» PROBLEM
Within the records below is a range that opens at the line with "Efeu (156, 925)" and closes at the line with "Hecke (89, 972)". Return that range word for word, both ends included, and only that range.

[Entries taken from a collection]
━━━━━━━━━━━━━━━━━━━━━━━━━━━━━━
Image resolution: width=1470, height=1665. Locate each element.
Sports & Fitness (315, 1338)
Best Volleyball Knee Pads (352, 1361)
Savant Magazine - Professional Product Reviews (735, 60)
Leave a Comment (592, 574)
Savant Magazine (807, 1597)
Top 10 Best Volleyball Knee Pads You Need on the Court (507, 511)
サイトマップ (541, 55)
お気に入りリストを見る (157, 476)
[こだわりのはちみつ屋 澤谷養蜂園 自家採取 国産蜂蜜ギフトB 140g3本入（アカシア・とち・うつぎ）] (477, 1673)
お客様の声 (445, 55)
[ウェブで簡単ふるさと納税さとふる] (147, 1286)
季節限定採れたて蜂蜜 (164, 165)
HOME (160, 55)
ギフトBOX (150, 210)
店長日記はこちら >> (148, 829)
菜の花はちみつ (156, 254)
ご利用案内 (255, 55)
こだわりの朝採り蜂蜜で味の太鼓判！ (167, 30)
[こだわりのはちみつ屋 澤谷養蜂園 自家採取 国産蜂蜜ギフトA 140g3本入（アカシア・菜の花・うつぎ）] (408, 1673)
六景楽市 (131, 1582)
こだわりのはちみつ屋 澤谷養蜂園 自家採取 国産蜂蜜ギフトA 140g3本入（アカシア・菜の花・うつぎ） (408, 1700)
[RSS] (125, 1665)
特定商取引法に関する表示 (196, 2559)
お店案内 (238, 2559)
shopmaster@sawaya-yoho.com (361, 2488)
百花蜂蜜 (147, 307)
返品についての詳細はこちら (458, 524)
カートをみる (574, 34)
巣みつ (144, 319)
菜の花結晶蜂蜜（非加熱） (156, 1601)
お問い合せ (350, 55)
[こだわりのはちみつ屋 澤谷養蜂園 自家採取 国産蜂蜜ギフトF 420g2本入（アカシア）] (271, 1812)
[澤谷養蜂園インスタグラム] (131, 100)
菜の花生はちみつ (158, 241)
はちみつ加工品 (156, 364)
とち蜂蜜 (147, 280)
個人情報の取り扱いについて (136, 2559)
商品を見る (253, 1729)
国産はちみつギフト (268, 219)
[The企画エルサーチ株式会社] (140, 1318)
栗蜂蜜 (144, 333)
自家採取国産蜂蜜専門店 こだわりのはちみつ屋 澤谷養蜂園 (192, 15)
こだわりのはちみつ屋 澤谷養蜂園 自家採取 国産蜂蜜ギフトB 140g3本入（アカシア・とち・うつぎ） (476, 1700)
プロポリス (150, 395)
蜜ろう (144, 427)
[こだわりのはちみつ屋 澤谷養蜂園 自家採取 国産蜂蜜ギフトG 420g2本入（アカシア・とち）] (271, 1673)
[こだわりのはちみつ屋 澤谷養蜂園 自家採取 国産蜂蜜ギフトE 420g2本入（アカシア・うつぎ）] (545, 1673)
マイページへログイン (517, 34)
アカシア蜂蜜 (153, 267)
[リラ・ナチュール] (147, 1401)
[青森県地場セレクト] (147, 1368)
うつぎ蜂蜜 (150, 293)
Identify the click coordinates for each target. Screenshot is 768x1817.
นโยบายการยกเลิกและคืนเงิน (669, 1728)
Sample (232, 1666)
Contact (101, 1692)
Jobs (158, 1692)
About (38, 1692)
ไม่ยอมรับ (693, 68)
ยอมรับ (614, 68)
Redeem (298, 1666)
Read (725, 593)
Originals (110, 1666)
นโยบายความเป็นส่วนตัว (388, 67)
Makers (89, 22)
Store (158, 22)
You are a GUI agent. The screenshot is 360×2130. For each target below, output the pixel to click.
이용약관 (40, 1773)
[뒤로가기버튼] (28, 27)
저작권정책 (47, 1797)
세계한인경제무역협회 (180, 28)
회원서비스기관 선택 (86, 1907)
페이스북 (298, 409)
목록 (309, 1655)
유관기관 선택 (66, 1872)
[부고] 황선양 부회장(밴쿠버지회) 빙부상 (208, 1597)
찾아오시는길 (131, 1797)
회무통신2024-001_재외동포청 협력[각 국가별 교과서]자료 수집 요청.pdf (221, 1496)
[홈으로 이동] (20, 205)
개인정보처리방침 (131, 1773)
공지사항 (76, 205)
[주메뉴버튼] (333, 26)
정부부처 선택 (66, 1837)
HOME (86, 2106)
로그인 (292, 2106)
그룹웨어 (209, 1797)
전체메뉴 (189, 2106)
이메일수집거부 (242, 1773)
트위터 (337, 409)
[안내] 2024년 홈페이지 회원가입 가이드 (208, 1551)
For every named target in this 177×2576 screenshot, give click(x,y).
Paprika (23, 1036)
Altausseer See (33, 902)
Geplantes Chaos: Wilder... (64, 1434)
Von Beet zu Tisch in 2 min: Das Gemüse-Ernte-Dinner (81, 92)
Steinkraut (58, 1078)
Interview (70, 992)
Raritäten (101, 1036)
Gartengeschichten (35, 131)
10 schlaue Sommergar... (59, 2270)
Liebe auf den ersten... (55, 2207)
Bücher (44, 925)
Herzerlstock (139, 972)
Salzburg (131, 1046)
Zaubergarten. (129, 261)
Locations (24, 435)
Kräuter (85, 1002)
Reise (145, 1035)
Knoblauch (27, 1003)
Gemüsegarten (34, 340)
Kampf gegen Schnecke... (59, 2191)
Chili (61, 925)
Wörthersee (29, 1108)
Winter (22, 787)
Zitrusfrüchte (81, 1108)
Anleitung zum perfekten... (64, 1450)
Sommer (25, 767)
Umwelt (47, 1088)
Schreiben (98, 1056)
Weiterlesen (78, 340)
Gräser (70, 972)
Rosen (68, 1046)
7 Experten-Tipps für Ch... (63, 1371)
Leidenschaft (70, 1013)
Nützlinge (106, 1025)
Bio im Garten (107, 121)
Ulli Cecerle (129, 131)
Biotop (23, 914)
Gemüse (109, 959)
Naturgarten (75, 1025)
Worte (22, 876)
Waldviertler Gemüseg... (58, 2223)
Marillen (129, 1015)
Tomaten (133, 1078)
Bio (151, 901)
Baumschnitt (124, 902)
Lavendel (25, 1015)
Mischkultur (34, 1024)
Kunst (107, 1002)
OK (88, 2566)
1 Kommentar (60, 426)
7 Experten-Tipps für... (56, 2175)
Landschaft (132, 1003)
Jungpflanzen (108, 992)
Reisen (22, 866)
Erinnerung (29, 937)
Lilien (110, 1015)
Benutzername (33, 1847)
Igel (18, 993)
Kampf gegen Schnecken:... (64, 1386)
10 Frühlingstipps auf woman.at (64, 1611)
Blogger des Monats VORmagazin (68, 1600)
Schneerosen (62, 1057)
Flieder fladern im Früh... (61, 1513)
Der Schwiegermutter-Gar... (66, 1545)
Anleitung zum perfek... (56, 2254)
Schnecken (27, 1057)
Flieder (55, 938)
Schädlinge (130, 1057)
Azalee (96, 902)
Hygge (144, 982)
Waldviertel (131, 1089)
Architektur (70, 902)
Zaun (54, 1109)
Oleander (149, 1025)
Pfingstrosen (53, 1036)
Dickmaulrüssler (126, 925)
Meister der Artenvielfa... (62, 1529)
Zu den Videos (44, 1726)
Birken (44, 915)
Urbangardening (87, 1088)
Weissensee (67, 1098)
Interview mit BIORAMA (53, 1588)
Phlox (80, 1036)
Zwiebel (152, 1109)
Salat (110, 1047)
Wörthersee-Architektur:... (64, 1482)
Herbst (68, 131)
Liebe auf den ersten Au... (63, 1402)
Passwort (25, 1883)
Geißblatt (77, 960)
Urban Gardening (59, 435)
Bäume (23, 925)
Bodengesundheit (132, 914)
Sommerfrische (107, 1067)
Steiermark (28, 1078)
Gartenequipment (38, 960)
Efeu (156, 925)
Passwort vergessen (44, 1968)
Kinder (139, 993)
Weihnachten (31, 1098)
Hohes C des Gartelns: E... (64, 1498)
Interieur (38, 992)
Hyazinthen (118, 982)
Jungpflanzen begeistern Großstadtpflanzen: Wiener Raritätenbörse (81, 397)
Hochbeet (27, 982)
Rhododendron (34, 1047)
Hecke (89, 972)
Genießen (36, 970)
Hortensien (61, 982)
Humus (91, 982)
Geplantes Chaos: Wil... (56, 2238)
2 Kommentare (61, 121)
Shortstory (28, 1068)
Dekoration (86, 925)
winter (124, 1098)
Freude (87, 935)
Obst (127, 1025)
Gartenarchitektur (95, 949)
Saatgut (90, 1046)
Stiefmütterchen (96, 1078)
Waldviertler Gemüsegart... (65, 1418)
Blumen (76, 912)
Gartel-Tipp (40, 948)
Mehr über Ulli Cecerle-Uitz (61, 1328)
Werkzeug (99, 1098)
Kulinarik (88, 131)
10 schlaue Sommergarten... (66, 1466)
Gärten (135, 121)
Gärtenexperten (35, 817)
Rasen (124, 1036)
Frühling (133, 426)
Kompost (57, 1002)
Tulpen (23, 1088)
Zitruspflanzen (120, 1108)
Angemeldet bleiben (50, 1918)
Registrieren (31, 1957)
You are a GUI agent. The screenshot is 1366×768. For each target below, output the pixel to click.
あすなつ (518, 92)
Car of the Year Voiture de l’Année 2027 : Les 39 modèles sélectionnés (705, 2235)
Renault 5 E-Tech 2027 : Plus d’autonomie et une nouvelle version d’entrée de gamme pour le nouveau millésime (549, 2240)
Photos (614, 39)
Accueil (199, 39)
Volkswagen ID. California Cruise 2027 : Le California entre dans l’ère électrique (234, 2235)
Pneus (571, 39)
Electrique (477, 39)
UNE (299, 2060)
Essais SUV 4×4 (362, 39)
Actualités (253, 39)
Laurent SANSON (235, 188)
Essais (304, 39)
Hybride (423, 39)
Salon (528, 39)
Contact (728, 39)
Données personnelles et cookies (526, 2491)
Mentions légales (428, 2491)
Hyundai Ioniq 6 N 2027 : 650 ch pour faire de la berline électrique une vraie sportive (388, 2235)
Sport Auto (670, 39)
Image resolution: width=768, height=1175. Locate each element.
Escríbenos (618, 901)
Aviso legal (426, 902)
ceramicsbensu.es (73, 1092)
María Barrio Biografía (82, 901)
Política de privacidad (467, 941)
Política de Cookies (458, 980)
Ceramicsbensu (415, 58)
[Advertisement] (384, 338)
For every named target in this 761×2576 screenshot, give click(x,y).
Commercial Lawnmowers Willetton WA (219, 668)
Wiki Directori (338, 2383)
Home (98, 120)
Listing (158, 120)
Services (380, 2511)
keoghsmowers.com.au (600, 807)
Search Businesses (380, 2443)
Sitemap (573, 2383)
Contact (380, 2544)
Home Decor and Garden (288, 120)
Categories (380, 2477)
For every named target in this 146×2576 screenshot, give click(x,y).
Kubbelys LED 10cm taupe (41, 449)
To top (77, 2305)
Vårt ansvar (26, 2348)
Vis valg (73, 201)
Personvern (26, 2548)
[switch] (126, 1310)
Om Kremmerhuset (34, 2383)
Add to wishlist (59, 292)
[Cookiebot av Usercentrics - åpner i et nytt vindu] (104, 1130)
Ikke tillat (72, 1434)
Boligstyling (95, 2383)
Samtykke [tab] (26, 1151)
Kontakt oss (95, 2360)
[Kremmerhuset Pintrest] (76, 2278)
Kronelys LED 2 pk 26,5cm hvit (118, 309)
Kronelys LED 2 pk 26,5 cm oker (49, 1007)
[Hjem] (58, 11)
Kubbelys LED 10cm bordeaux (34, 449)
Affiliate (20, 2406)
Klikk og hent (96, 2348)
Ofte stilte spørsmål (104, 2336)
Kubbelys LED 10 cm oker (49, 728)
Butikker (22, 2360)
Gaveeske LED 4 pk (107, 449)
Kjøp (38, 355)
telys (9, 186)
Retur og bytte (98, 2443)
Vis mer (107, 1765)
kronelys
━━━━━━━━━━━━━━━━━━━━━━━━━━━━━━
» TASK OUTPUT
Efeu (156, 925)
Passwort vergessen (44, 1968)
Kinder (139, 993)
Weihnachten (31, 1098)
Hohes C des Gartelns: E... (64, 1498)
Interieur (38, 992)
Hyazinthen (118, 982)
Jungpflanzen begeistern Großstadtpflanzen: Wiener Raritätenbörse (81, 397)
Hochbeet (27, 982)
Rhododendron (34, 1047)
Hecke (89, 972)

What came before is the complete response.